ROI – Secrets to Getting What You Need

Next, we will discuss timing, which is everything. This goes for capital requests, as well. We have discussed Life Safety, labor savings and best practices as solid strategies for showing ROI. There are, however, some things you can do to help assure approval of your request.

Timing. Did you know that capital money is given out quarterly? Most departments will ask for money that will be spent as soon as the calendar flips to the New Year. In an effort to save money, the corporation that holds and distributes the checks does so on a quarterly basis. This means that while all the money allocated for the first quarter may be ear-marked, the third or fourth quarter may have some unclaimed funds that are available for you.

It’s who you know. There is likely one individual in the enterprise or business unit who controls the purse strings. It’s not the GM or CEO, but it is someone like a controller who actually receives and distributes the money to departments. This individual should be your best friend. Take him/her to lunch, and find out how funding for capital improvements works. “How do I write a request that will get approved?” “What types of purchases get approved?” etc. This individual will also help you with timing.

Speaking of timing. Did you know there is often extra capital left over after each quarter? If the sales department put in a request for a $500,000 customer lounge and it only cost $450,000; that is $50,000 that will be sent back to corporate. Unless you grab it. You are correct in your assumption that additional money can be set aside for a lounge to buy a security vehicle, so you need to be creative (but honest). How about asking for new security cameras for that lounge that will cost $5,000, with plenty of money left for you to upgrade the rest of your video surveillance system?

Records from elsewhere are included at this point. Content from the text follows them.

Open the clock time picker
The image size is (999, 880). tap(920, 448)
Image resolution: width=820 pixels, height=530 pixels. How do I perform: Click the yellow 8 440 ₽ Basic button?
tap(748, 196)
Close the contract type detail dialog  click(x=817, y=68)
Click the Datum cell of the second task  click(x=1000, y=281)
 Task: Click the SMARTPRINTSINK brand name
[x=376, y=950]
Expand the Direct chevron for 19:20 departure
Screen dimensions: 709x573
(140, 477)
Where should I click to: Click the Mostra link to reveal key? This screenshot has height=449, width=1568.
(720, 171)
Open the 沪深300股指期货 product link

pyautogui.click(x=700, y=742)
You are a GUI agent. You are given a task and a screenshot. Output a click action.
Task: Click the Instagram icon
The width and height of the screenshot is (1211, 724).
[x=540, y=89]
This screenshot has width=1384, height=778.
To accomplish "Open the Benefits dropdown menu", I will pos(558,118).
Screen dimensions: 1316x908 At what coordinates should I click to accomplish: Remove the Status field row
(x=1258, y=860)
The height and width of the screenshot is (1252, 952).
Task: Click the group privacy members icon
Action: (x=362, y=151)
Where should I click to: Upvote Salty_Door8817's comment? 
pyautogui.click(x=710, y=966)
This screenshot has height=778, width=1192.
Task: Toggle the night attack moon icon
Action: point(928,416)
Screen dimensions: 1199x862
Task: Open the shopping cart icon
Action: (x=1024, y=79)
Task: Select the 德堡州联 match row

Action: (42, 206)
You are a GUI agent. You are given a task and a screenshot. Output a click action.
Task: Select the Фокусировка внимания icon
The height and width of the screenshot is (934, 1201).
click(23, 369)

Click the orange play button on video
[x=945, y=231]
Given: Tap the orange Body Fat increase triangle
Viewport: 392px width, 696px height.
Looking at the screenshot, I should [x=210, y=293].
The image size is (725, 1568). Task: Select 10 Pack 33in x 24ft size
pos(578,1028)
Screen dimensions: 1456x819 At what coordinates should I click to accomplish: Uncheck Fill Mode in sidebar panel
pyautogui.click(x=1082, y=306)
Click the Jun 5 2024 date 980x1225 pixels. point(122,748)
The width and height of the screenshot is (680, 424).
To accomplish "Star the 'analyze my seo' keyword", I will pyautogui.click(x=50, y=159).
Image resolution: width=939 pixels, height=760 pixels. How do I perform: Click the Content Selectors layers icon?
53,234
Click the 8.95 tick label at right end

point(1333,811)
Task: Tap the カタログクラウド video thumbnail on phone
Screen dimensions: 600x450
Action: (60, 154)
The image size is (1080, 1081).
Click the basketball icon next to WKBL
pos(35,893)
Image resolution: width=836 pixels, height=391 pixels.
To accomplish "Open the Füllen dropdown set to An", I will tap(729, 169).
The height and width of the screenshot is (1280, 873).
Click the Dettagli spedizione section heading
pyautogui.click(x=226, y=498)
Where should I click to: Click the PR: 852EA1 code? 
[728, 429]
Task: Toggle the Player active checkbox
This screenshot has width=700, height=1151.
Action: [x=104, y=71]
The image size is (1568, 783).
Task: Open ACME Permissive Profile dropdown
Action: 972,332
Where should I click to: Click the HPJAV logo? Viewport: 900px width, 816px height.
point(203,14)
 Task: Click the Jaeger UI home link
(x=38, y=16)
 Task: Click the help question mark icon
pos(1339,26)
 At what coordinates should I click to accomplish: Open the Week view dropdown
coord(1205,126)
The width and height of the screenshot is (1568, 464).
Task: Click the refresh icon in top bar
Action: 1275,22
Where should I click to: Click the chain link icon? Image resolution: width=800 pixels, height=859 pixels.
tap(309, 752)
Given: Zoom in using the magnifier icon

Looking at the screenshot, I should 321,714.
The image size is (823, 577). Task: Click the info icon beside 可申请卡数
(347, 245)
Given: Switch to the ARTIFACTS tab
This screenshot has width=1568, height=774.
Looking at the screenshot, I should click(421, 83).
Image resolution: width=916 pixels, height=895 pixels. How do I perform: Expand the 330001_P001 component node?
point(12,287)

Strength in numbers. One of the best ways to show a ROI and get the security technology that you need is to team up with another department – especially a revenue-generating department. Much of the security technology on your wish list has relevance to others in your organization, as many of the technology being purchased elsewhere in your enterprise can be useful to you, as well. For example, license plate readers have an obvious crime-fighting feature, but perhaps another department could benefit from knowing when their best customer is on property. Same with facial recognition. Video analytics are used by large retailers for loss prevention, but they also share this technology with the Operations team to monitor the efficiency of cashiers, customer buying patterns and product placement. An access control system in a parking lot can reduce burglaries, but it can also make a nice profit. The sky is the limit on partnerships.

Security often gets left behind with each new budget. Hopefully, these strategies will help you cross off some items from your wish list and keep your people and assets safe and secure.